Visa works with hundreds of companies on crypto-related efforts, the spokesperson added. This includes crypto-native companies, such as Coinbase, FTX, BlockFi, Fold and; infrastructure companies such as Anchorage, Circle and ConsenSys; and now banks, processors and merchants.

Visa’s crypto advisors are collaborating with clients across all regions, including UMB Financial Corporation in the US. 

“We came to Visa to learn more about crypto and stablecoins and the uses cases that are most relevant for our retail and commercial business lines as we serve our customers in the years ahead,” Uma Wilson, executive vice president, chief information and product officer at UMB Bank said in a statement. “[Visa Global Crypto Advisory Practice] helped us build a comprehensive and executable strategy — from product and partner selection to cross-functional considerations such as technology, finance, risk and compliance.” 

A spokesperson declined to reveal other firms it is working with, or how many.

Growing crypto awareness

The advisory services launch comes as crypto continues to become more mainstream.
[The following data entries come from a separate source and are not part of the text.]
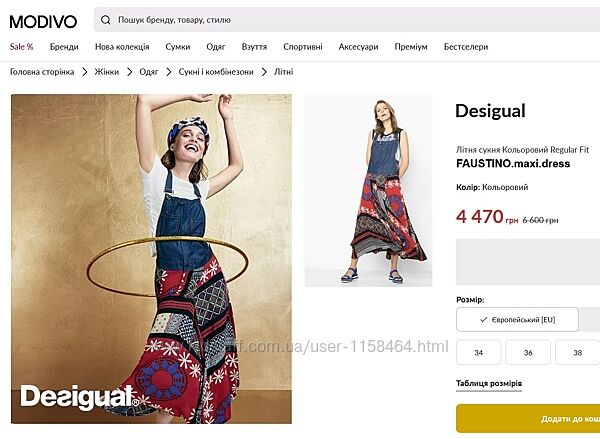
Task: Click the search magnifier icon
Action: (x=106, y=20)
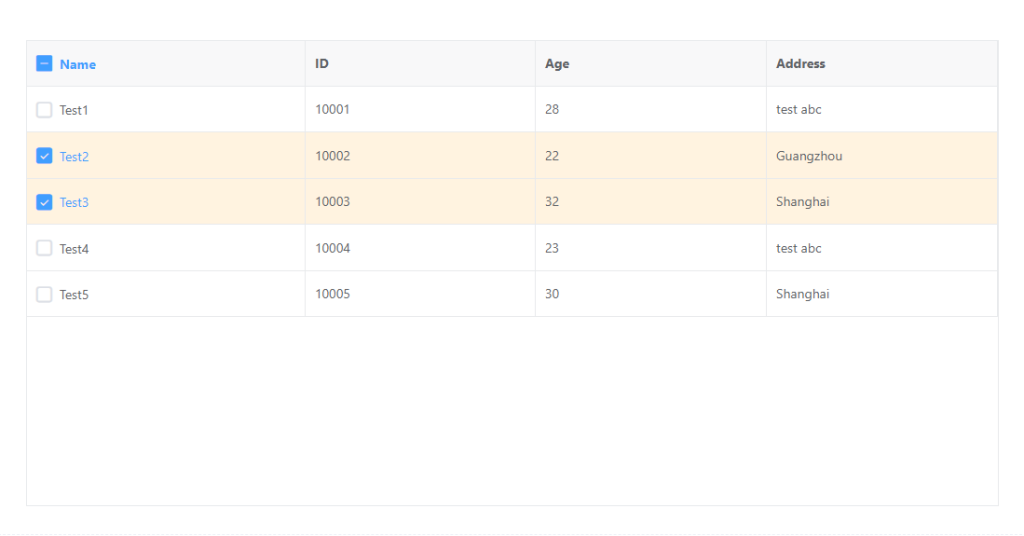The width and height of the screenshot is (1024, 536).
Task: Click the Test1 name label
Action: click(x=74, y=110)
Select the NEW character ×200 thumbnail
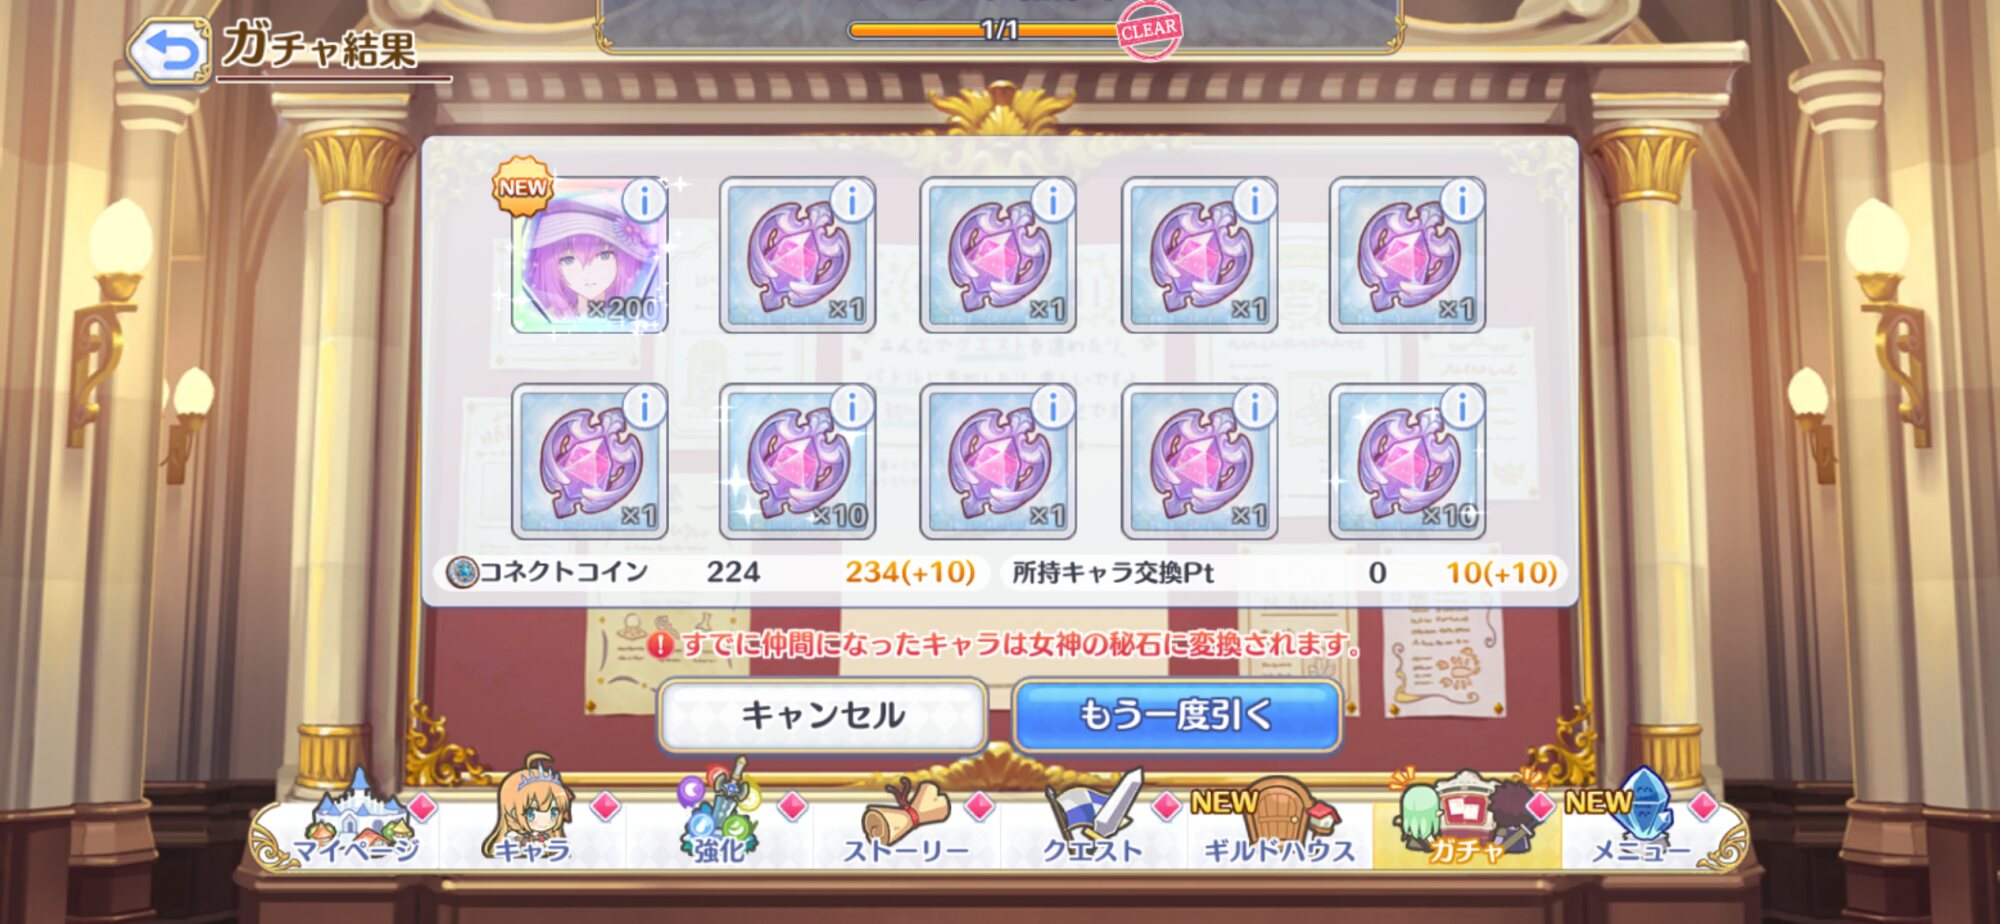Screen dimensions: 2000x924 click(x=590, y=256)
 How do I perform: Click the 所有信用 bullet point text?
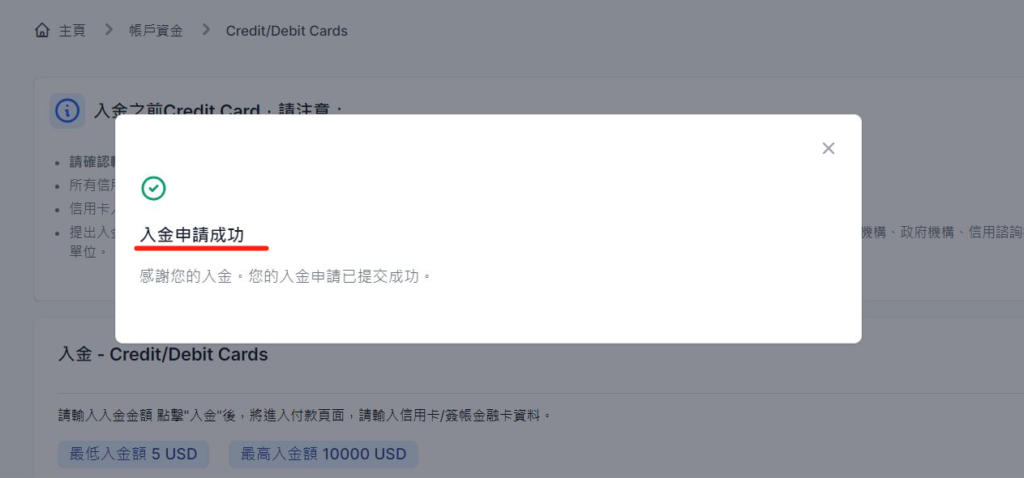pos(93,185)
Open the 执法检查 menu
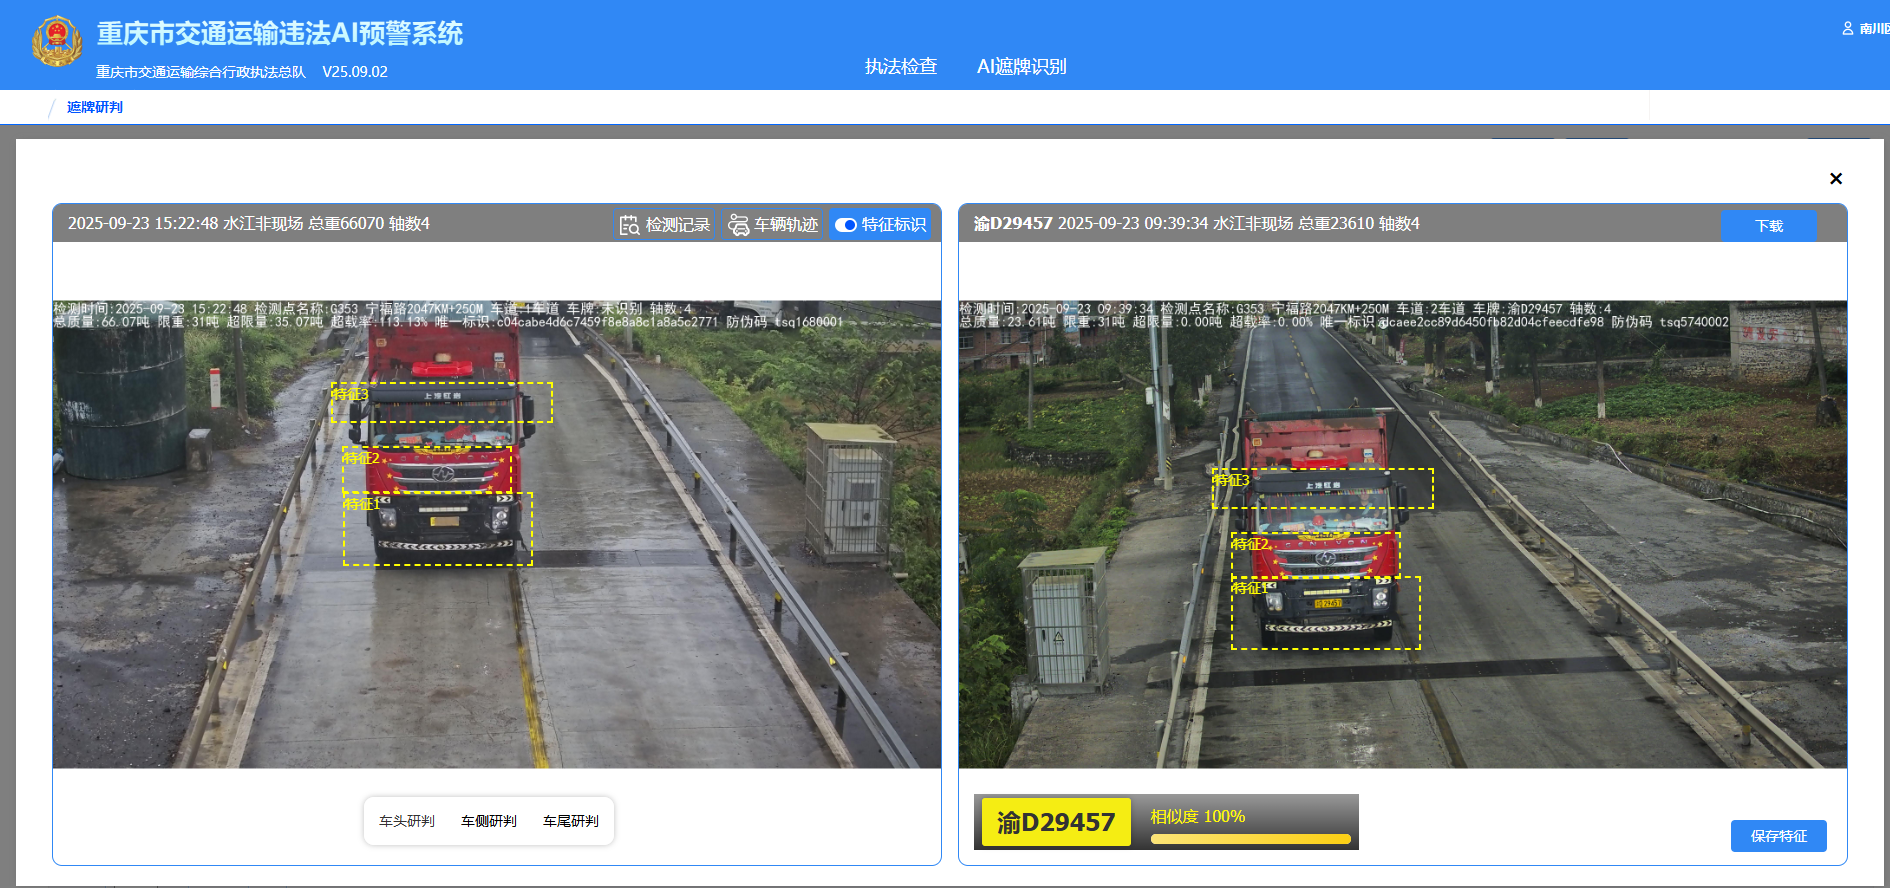This screenshot has height=888, width=1890. (x=900, y=66)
About 94% of people with discretion over their household finances are aware of crypto, according to a new survey conducted by Visa.

Of those, 21% described themselves as active owners, while an additional 11% are passive owners. Sixty-two percent of the group that already owns or uses cryptocurrency say their use has increased in the past year. 

“Crypto is moving from a niche asset class for a small community of investors to a broader market increasingly accessible for mainstream and new adopters,” the report states. 

Globally, 18% of survey participants say they would be likely or very likely to switch their primary bank to one that offers crypto-related products in the next 12 months. This number was nearly 40% among crypto owners.

Visa’s new crypto advisory practice and survey follow a range of recent crypto efforts. 

The company announced in July that it was partnering with 50 crypto platforms on card programs after it reported that consumers spent more than $1 billion worth of cryptocurrency on goods and services through Visa’s crypto-linked cards in the first half of 2021.

Visa also bought its first NFT in August and in September proposed a theoretical system that would connect different blockchain networks to allow central banks, businesses and consumers to transfer digital currencies.